A new technology to measure skin absorption of vapors

Skin vapor absorption is one of the major exposure routes for some widely used chemicals (e.g., 2-methoxy ethanol), but a good apparatus with which exposure can be measured is currently unavailable. In this study, a polished stainless-steel chamber-combined with computer-controlled auto-feedback software and hardware, real-time gas sensors, and an auto-injection microsyringe-was proposed as new technology. In addition, the machines had activated-charcoal tubes and cold traps, both of which simulated the skin uptake and validated the reliability of the proposed system. The exposure concentrations, relative humidity, and temperature were effectively controlled at 25+/-0.5 ppm (or 300+/-10 ppm), 80+/-2%, and 27.5+/-0.5 degrees C, respectively. The relative errors between the quantity of 2-methoxy ethanol collected in either the charcoal tubes or the cold traps and the quantity of ME injected to maintain a constant exposure were less than 5%. The authors also used this new technology to successfully measure skin absorption of ME vapor in 6 volunteers. The authors concluded that this new technology is a direct, continuous, noninvasive, and simple tool with which to measure skin absorption of vapors.
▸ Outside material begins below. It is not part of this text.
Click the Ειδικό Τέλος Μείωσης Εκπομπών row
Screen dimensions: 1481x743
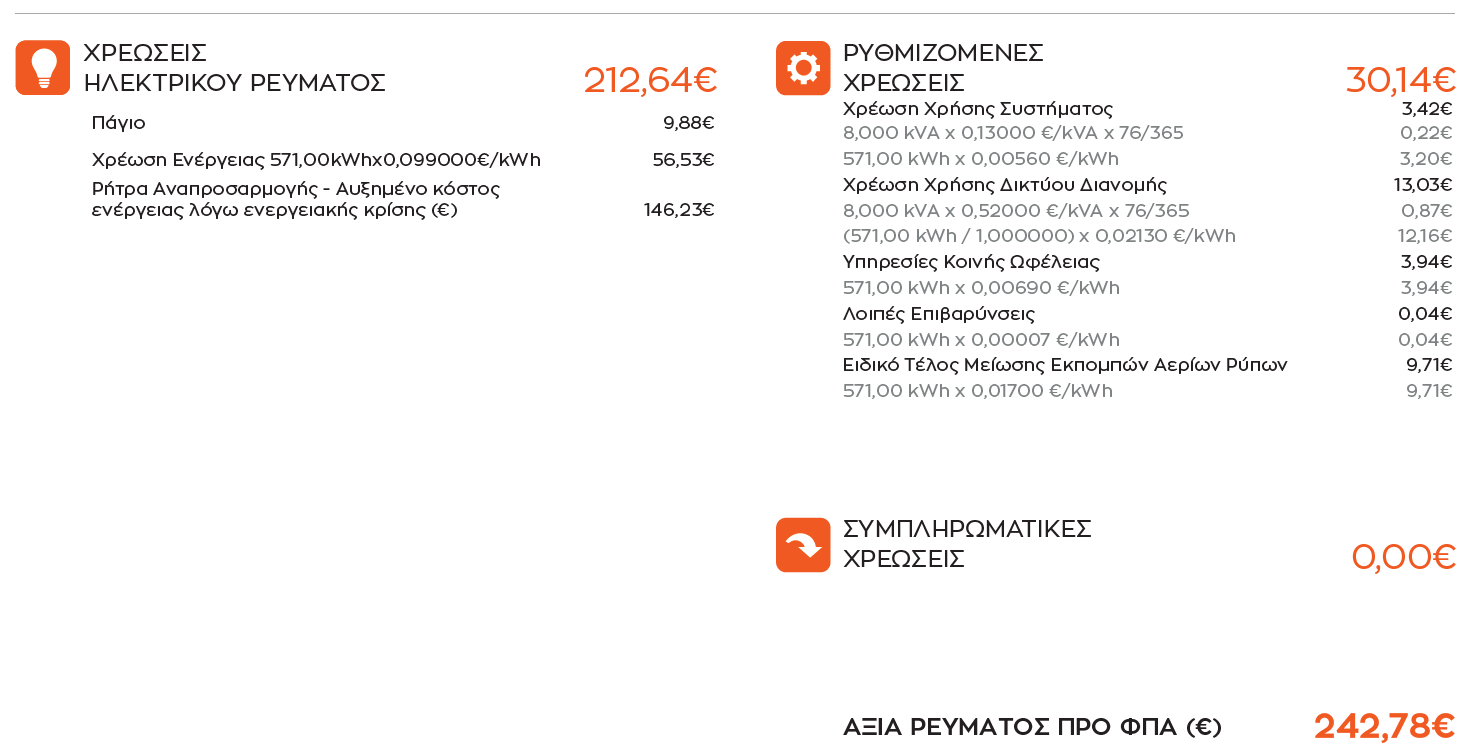1148,365
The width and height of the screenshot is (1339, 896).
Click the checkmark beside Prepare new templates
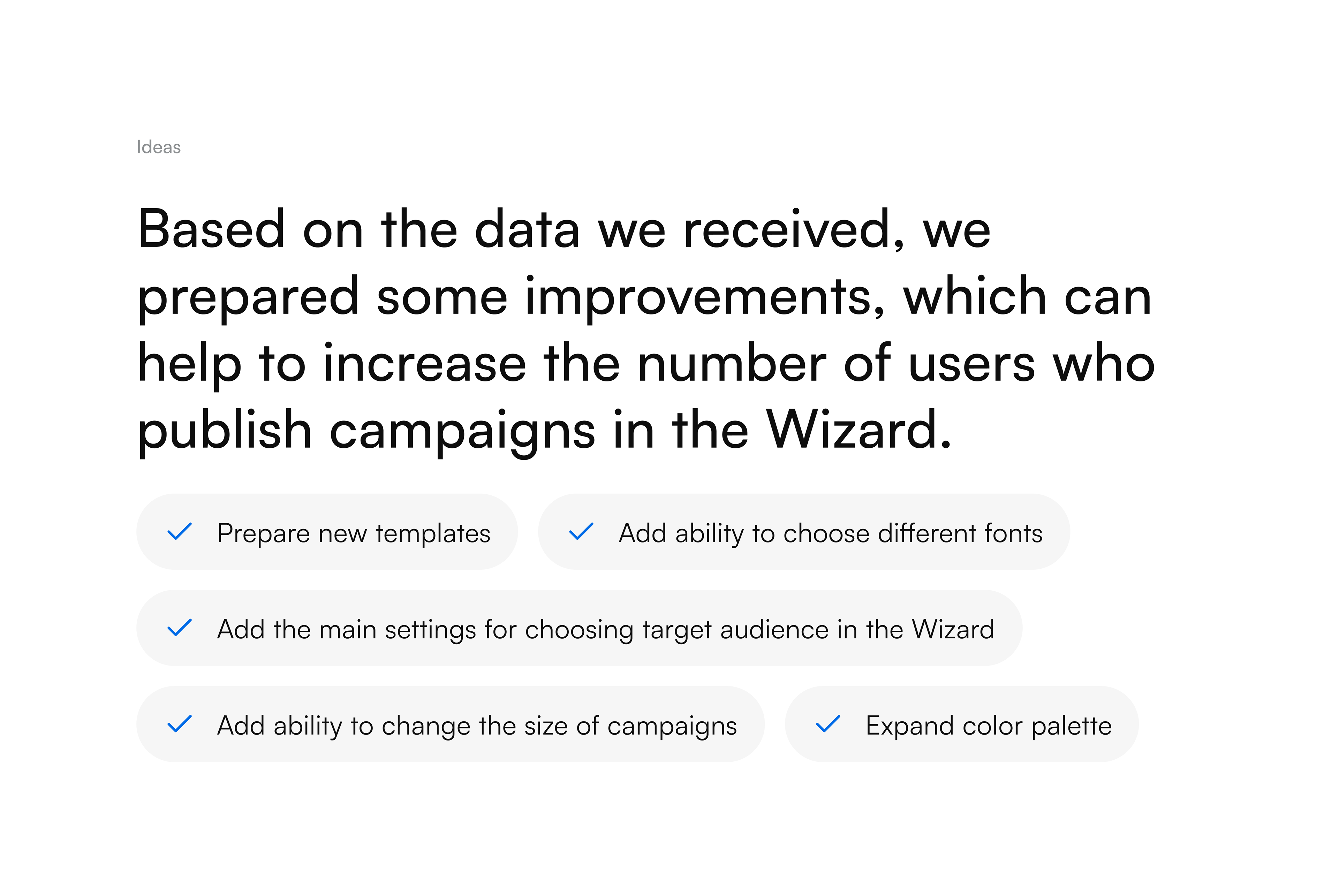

Haematological and spermatotoxic effects of ethylene glycol monomethyl ether in copper clad laminate factories

OBJECTIVES

To investigate the effects of ethylene glycol monomethyl ether (EGME) on haematology and reproduction in exposed workers.

METHODS

53 Impregnation workers from two factories that make copper clad laminate with EGME as a solvent were recruited as the exposed group. Another group of 121 lamination workers with indirect exposure to EGME was recruited as the control group. Environmental monitoring of concentrations of EGME in air and biological monitoring of urinary methoxyacetic acid (MAA) concentrations were performed. Venous blood was collected for routine and biochemical analyses. Semen was collected from 14 workers exposed to EGME for sperm analysis and was compared with 13 control workers.

RESULTS

Results of haematological examination showed that the haemoglobin, packed cell volume, and red blood cell count in the male workers exposed to EGME were significantly lower than in the controls. The frequency of anaemia in the exposed group (26.1%) was significantly higher than in the control group (3.2%). However, no differences were found between the female workers exposed and not exposed to EGME. After adjustment for sex, body mass index, and duration of employment, red blood cell count was significantly negatively associated with air concentrations of EGME, and haemoglobin, packed cell volume, and red blood cell count were significantly negatively associated with urinary concentrations of MAA. The pH of semen in the exposed workers was significantly lower than in the control workers, but there were no significant differences in the sperm count or sperm morphology between the exposed and control groups.

CONCLUSION

It can be concluded that EGME is a haematological toxin, which leads to anaemia in the exposed workers. However, the data from this study did not support the theory of a spermatotoxic effect of EGME.